Transcribe every entry word for word. Skip the pictures.

SUPPLIED INFORMATION below:

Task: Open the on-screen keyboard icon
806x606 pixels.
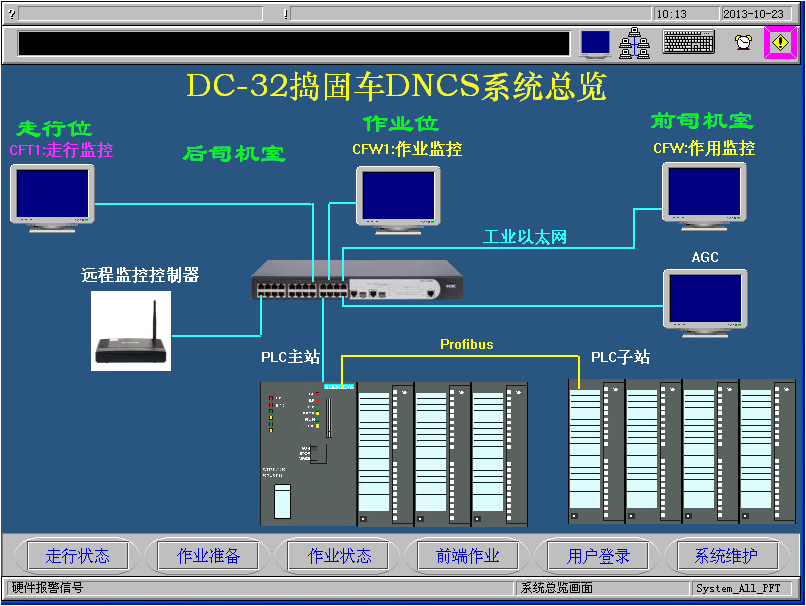Action: [688, 43]
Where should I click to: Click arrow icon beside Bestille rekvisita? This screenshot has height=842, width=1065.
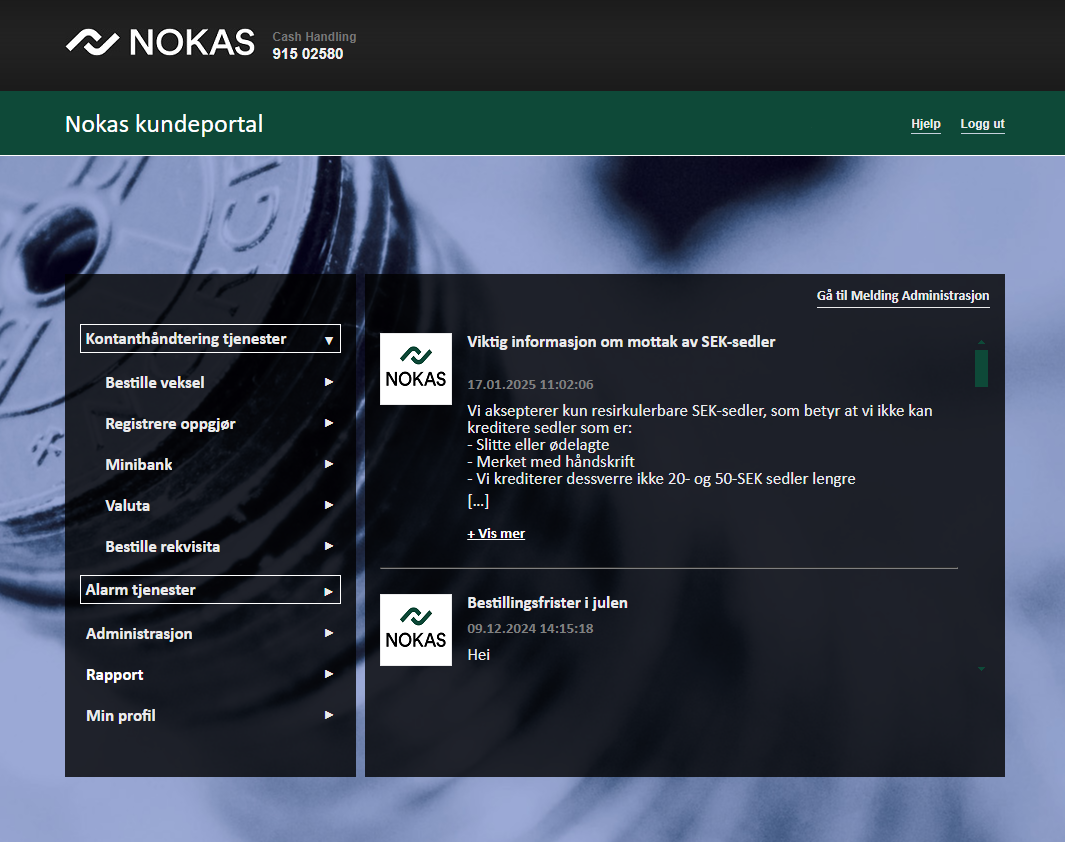click(x=328, y=547)
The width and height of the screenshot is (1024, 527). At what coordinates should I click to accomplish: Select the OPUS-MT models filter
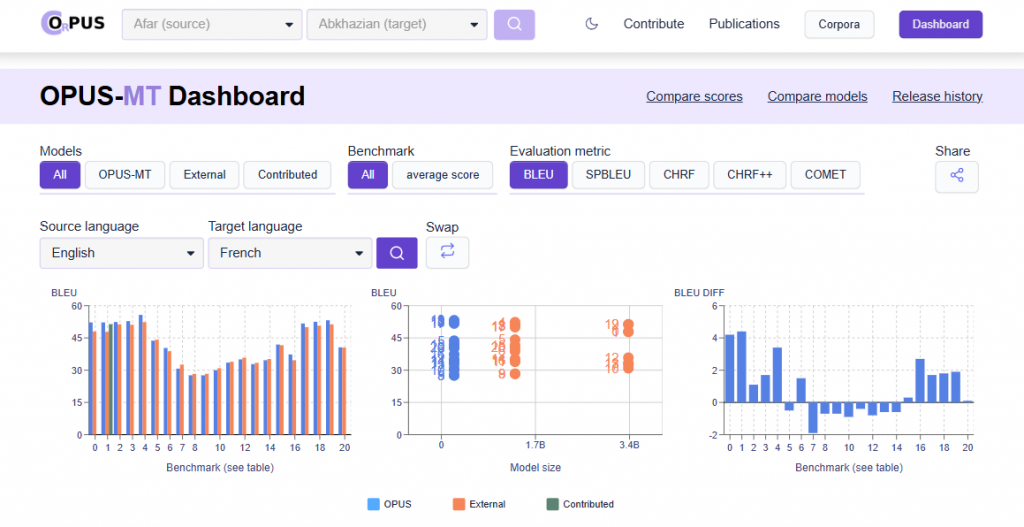[125, 174]
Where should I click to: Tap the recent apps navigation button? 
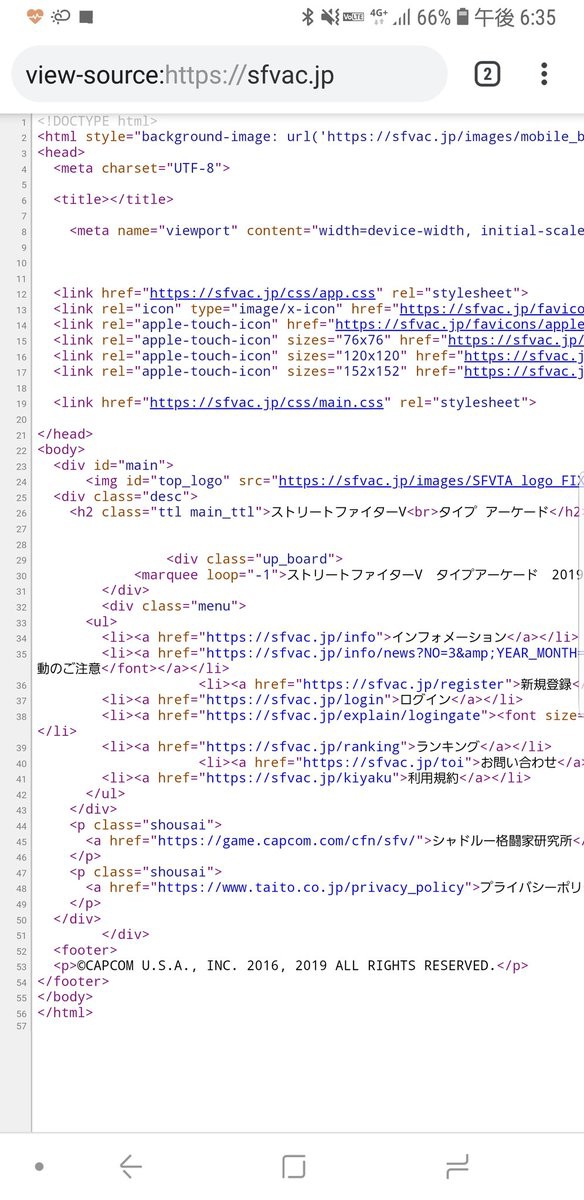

End of SUPPLIED INFORMATION.

ANSWER SECTION:
Task: Open the on-screen keyboard icon
806x606 pixels.
Action: [688, 43]
Where should I click to: Click arrow icon beside Bestille rekvisita? This screenshot has height=842, width=1065.
click(x=328, y=547)
The width and height of the screenshot is (1024, 527). At what coordinates should I click to accomplish: Select the OPUS-MT models filter
[125, 174]
Where should I click to: Tap the recent apps navigation button? 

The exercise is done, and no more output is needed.